计算机工程

• •    

Canny边缘检测在飞腾平台的实现与优化

  

  • 发布日期:2020-12-15

Realization and optimization of Canny Edge detection in FT Platform

  • Published:2020-12-15

摘要: 为完善飞腾国产DSP平台上的底层图像库支持,缩进与主流加速器件在图像处理领域性能差距。针对图像处理中Canny边缘检测计算过程存在大量时间开销问题,提出了一种基于FT-M7002的Canny梯度计算并行算法。首先,基于飞腾体系结构和现代并行程序优化策略,对该算法进行分析并发掘数据级并行性,采用手工SIMD向量化的方法对程序进行改写以充分利用飞腾DSP平台的512位长SIMD计算部件。其次,结合该平台中特有的向量存储器层次结构特征,分析了该算法中的访存模式,通过首地址偏移取址以处理不连续访存,并采用“乒乓”缓冲的方式完成计算与DMA访存的时延隐藏。基于FT-M7002实验平台进行实验,结果显示,在与原始算法同精度情况下,Canny梯度并行算法在常用的3*3、5*5、7*7核梯度计算部分运行速度平均分别提升了2.0、2.5、2.8倍,整体运行速度提升了1.49-2.11倍。

Abstract: In order to improve the support of the underlying image library on the Feiteng domestic DSP platform, the performance gap between the indentation and mainstream acceleration devices in the image processing field is reduced. In view of the large amount of time overhead in the Canny edge detection calculation process in image processing, a parallel algorithm for Canny gradient calculation based on FT-M7002 is proposed. First, based on the Feiteng architecture and modern parallel program optimization strategies, the algorithm is analyzed and data-level parallelism is explored, and the program is rewritten using manual SIMD vectorization to make full use of the 512-bit long SIMD computing component of the Feiteng DSP platform.
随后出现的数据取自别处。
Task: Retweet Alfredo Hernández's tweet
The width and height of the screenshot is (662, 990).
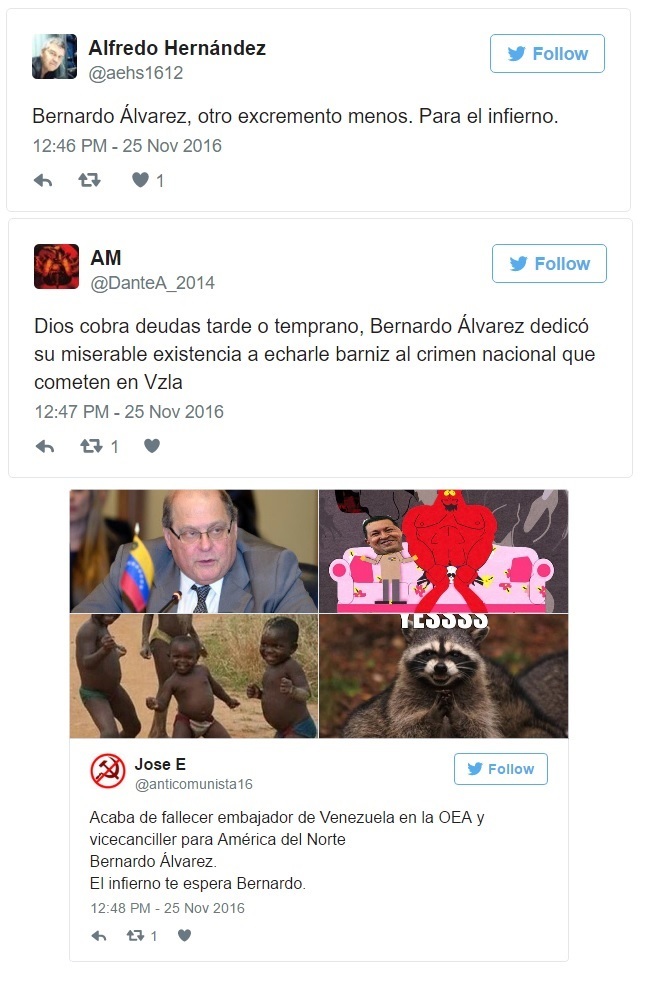Action: coord(89,181)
Secondly, combined with the unique vector memory hierarchical structure characteristics of the platform, the memory access mode in the algorithm is analyzed. The address is offset by the first address to deal with discontinuous memory access, and the calculation and DMA are completed by means of "ping-pong" buffering. The latency of memory access is hidden. Based on the FT-M7002 experimental platform, the results show that, with the same accuracy as the original algorithm, Canny gradient parallel algorithm in the commonly used 3*3, 5*5, 7*7 core gradient calculation part of the average speed increased by 2.0, 2.5, 2.8 times respectively, the overall operating speed increased by 1.49-2.11 times.